When the kernel gets an async request it does not fire up another thread of execution. Instead, it adds it to a simple list of "things to watch out for." If a process makes a network read request, for instance, the kernel will make an entry on that list. It's something like "hey, next time there is a read request that looks like this, let the process know about it." After making this entry, the kernel returns control back to the process and both go on their merry way. The only thing that survives is the data on the list.

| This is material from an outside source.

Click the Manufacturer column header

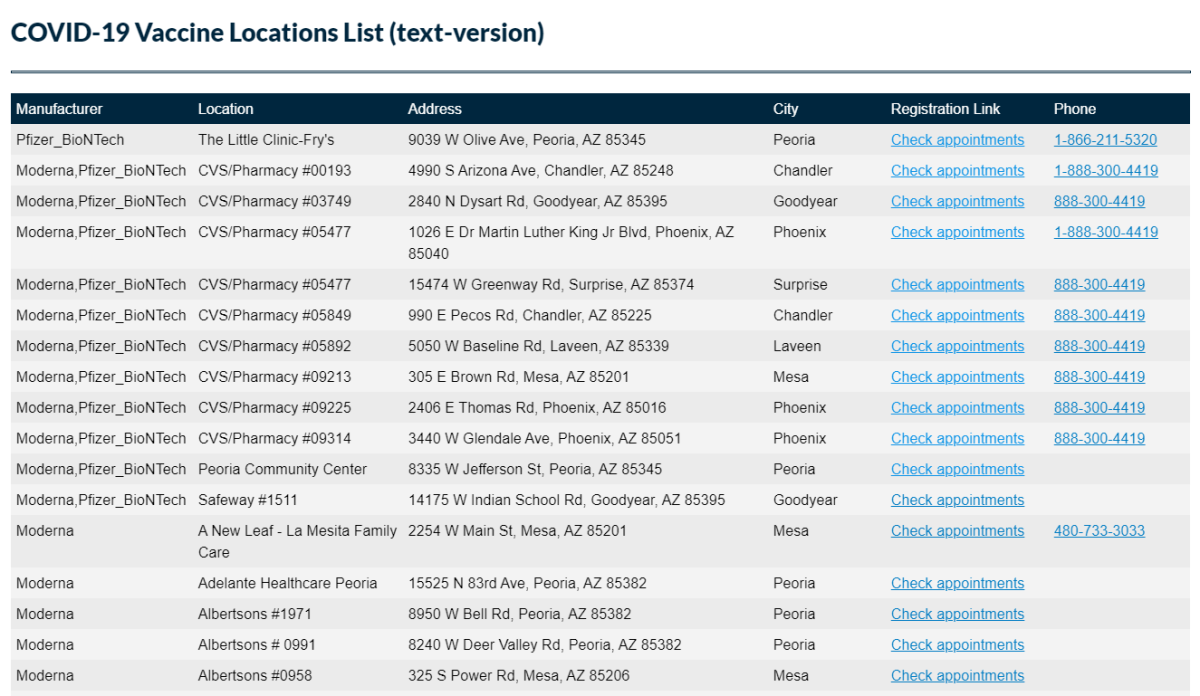pyautogui.click(x=59, y=109)
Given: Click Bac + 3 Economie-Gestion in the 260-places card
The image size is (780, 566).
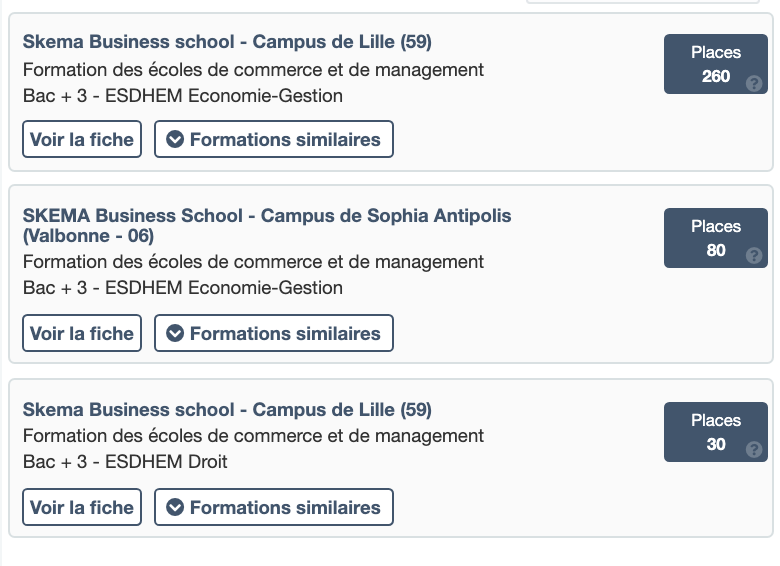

内核通过硬件中断的网络阅读活动的通知。使用中断时，猛拉处理器内核进入一个特殊的循环 - 停止任何东西它做的时刻 - 并告诉它有关的事件。内核然后针对其未完成的请求的列表，并检查（在KEVENT AIO情况）发送一个类似的中断（在一信号的形式）到处理让它知道有关网络读取。所以，没有线程。只是中断。

The kernel is informed of a network read event via hardware interrupts. Using an interrupt, the processor yanks the kernel into a special loop -- stopping anything it's doing at the moment -- and tells it about the event. The kernel then checks against its list of outstanding requests, and (in the kevent AIO case) sends a similar interrupt (in the form of a signal) to the process to let it know about the network read. So, no threads. Just interruptions.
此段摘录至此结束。